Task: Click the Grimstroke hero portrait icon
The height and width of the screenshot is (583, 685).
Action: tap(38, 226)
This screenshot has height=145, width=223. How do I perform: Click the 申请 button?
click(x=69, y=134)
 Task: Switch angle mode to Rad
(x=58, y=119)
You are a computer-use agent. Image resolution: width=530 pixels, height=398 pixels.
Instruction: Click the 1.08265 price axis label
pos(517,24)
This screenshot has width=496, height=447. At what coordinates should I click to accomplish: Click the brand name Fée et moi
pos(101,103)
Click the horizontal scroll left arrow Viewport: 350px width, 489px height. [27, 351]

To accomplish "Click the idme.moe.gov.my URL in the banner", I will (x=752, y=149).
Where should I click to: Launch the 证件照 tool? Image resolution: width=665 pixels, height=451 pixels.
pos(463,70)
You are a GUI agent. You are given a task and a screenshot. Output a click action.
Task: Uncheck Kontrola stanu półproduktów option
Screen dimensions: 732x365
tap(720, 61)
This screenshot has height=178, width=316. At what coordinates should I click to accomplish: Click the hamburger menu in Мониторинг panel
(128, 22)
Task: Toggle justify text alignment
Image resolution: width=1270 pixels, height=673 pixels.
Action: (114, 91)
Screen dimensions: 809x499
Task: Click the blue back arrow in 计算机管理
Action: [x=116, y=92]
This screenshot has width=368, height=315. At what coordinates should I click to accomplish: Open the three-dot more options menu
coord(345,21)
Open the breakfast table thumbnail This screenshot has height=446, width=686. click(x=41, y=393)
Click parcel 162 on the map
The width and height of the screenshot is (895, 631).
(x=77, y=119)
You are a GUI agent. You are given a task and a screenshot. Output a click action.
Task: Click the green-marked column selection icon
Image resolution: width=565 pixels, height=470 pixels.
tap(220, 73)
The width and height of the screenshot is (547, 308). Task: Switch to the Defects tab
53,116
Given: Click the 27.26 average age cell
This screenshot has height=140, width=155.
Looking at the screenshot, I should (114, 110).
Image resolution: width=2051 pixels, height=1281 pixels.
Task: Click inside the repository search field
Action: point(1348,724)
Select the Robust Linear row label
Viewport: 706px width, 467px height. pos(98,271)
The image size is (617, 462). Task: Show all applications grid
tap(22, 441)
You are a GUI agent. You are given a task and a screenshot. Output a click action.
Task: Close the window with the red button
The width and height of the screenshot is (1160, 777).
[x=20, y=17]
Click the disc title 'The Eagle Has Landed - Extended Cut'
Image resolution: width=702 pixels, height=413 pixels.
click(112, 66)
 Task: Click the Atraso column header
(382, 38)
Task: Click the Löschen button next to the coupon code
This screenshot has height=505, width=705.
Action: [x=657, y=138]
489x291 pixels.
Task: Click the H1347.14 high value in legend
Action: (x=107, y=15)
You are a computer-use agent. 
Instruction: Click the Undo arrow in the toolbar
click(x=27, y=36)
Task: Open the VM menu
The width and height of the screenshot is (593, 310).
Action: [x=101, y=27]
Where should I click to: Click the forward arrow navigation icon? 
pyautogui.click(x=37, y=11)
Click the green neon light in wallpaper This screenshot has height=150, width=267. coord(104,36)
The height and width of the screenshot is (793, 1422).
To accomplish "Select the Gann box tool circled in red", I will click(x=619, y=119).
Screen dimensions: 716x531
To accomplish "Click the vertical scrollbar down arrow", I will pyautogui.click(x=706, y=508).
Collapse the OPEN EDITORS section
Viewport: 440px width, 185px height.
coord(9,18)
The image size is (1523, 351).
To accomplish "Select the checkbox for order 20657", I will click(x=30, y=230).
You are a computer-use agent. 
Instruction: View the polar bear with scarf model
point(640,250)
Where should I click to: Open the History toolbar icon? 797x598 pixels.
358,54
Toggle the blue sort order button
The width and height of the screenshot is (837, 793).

• Task to carry out:
Repeat the line that contains "Image resolution: width=702", then every line after it until the records end, with nothing added.

• Answer to the problem:
Image resolution: width=702 pixels, height=413 pixels.
click(112, 66)
 Task: Click the Atraso column header
(382, 38)
Task: Click the Löschen button next to the coupon code
This screenshot has height=505, width=705.
Action: [x=657, y=138]
489x291 pixels.
Task: Click the H1347.14 high value in legend
Action: (x=107, y=15)
You are a computer-use agent. 
Instruction: Click the Undo arrow in the toolbar
click(x=27, y=36)
Task: Open the VM menu
The width and height of the screenshot is (593, 310).
Action: [x=101, y=27]
Where should I click to: Click the forward arrow navigation icon? 
pyautogui.click(x=37, y=11)
Click the green neon light in wallpaper This screenshot has height=150, width=267. coord(104,36)
The height and width of the screenshot is (793, 1422).
To accomplish "Select the Gann box tool circled in red", I will click(x=619, y=119).
Screen dimensions: 716x531
To accomplish "Click the vertical scrollbar down arrow", I will pyautogui.click(x=706, y=508).
Collapse the OPEN EDITORS section
Viewport: 440px width, 185px height.
coord(9,18)
The image size is (1523, 351).
To accomplish "Select the checkbox for order 20657", I will click(x=30, y=230).
You are a computer-use agent. 
Instruction: View the polar bear with scarf model
point(640,250)
Where should I click to: Open the History toolbar icon? 797x598 pixels.
358,54
Toggle the blue sort order button
The width and height of the screenshot is (837, 793).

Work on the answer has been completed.